Olive Oil vs. Coconut Oil: Which is Healthier?
When it comes to your health, olive oil and coconut oil are like two of your closest friends.
Olive oil is the friend you’ve known since grade school who’s completely dependable and always supports you. Coconut oil is the new friend you made as an adult who’s always up on the latest trend and exposes you to all kinds of things you didn’t have access to before.
You need both of them, right? But what if your schedule’s gotten really busy and you’ve only got time for one?
Translation: When you reach for a bottle at Trader Joe’s, which should you carry home if your grocery tote is too full for both? (Reminder: We’re talking about olive oil vs. coconut oil, not people.)
Here are the facts on which is healthier: olive oil or coconut oil.
Olive oil vs. Coconut Oil: Fats
Olive oil contains some saturated fat as well as minimal omega-3s and omega-6s, but the star of its fatty acid profile (what a title!) is monounsaturated fat, most of it in the form of oleic acid. Monounsaturated fats are linked to decreased risk of high blood pressure and a decrease in LDL (AKA bad) cholesterol, both of which are associated with heart disease.
RELATED: Why Healthy Fats Don’t Make You Fat
Coconut oil, on the other hand, is made up primarily of saturated fat in the form of molecules called medium-chain-triglycerides (MCTs). Saturated fat used to be demonized for raising heart disease risk but recent research has changed that thinking, and the saturated fat in coconut oil has actually been found to raise your good (HDL) cholesterol and lower triglycerides (fats in your blood that raise heart disease risk).
MCTs are also quickly metabolized and turned into energy, which means less stored fat—and some research suggests that means coconut oil may be superior for weight loss.
Some preliminary evidence even suggests coconut oil’s fat profile may also help prevent or treat Alzheimer’s disease (because of the way MCTs are broken down into molecules the brain can use as fuel), but the research is far from conclusive.

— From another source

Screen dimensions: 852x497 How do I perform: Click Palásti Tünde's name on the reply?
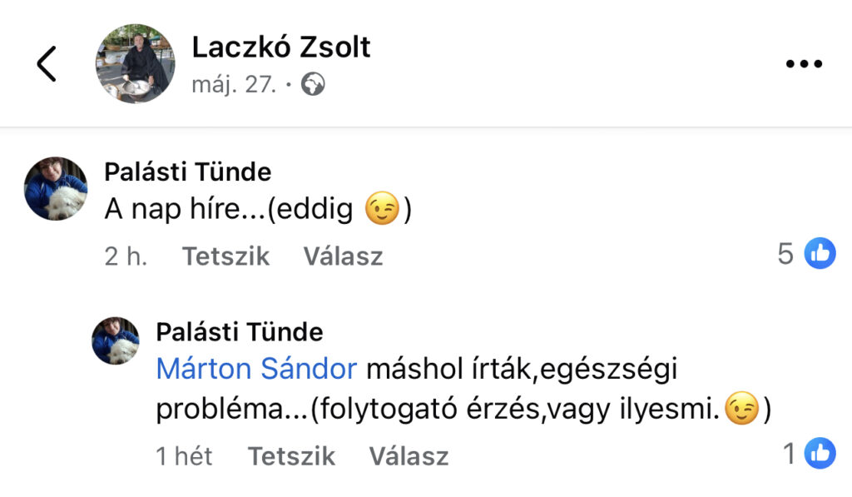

Olive Oil vs. Coconut Oil: Antioxidants
Olive oil has a reputation for being rich in antioxidants for a reason. It’s filled with bioavailable phenolic compounds that have been found to have multiple, varied positive health effects like decreasing oxidative damage to DNA and lowering inflammatory markers.

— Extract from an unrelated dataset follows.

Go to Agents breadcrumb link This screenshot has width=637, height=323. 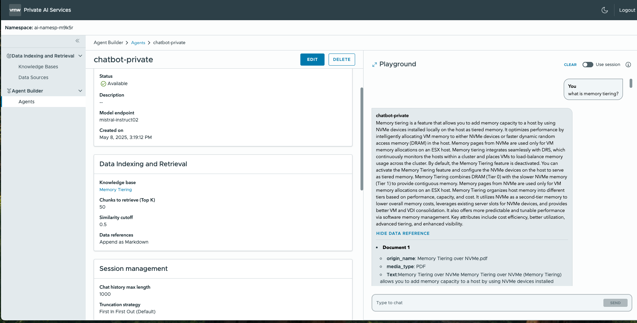(138, 43)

Coconut oil has been linked to some antioxidant activity, but not to the extent of olive. It does, however, contain some anti-bacterial compounds that play a role in preventing acne, boosting immune function and fighting infection.
Olive Oil Vs. Coconut Oil: Quality
Finally, a science break (sort of)! There are a few factors that don’t necessarily have to do with straight-up nutrition facts that are worth considering.
First, it may seem like olive oil is significantly cheaper than coconut, tempting you to opt for olive. That is sometimes true, but fraud is also rampant in the olive oil industry. So, if an imported bottle of EVOO is crazy cheap, that’s probably because it’s watered down with fake, or heavily processed, oils. Opt for extra-virgin, cold-pressed olive and virgin, cold-pressed coconut—and do some homework first on brands you can trust.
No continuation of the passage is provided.